Mother Christmas
Being a single parent at Christmas means doing double work, double presents, double magic and atmosphere, mega food and (trying) to keep a Christmassy mood throughout the season.
This is despite little money, disapproving ex-inlaws, well meaning but useless nerd of a boyfriend, greedy fat lump of a dog, difficult teenager and tweenager (almost worse than the teenager) and hopeful idealistic child who were he in a film would spread joy and bonhomie but who actually irritates everyone with his Pollyanna attitude.
Just wrapping and hiding the presents takes stealth, thought and the energy to wait until nobody is around or awake- usually the wee small hours.
Making sure the house is clean for visitors (ex-in laws especially) was supposed to be a joint effort but everyone else is so busy that they don’t get round to their bit on the rota and rushing around trying to cover it all at the last minute while swearing quietly rather than out loud so as not to ruin obligatory Christmassy mood is added to an increasing list of ‘dos.’

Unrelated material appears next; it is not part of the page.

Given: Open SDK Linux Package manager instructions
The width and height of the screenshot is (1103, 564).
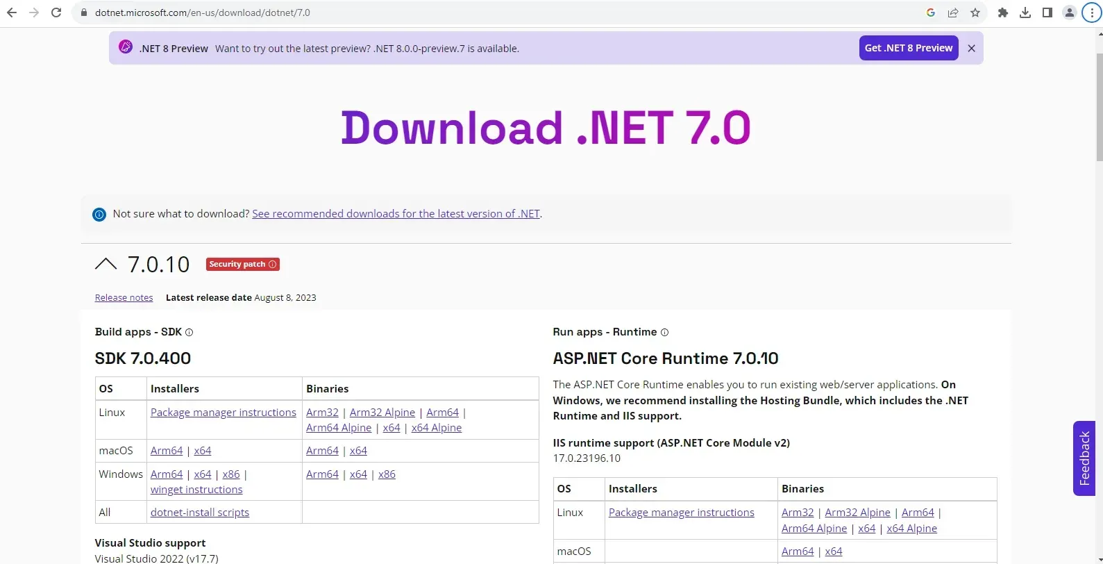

Festive patience is tested to the limit by pasting on a smile when ex-hubby promises a trip to the pantomime on top of his incredibly flash, useless OTT presents which far outshine anything else the children will get for the entire year apart from when he repeats the exercise on their birthdays.
Boyfriend goes drinking with his mates on Christmas eve; in fact there are many parties and socials in December which are impossible to get a sitter for, but he goes to most of them anyway.
But on Christmas morning there are the little sniggering whispers of children creeping in with lukewarm tea and black toast and marmalade. Little lumpy gifts tied with love are offered with hope-you-think-it’s-fantastic eyes.
Then there are the silly jokes and giggles, stupid hats, funny dog presents, cheesy TV films of impossible families, walks, argumentative games, shared feasts, hugs and kisses which inhabit a Christmas that turns out to be perfect.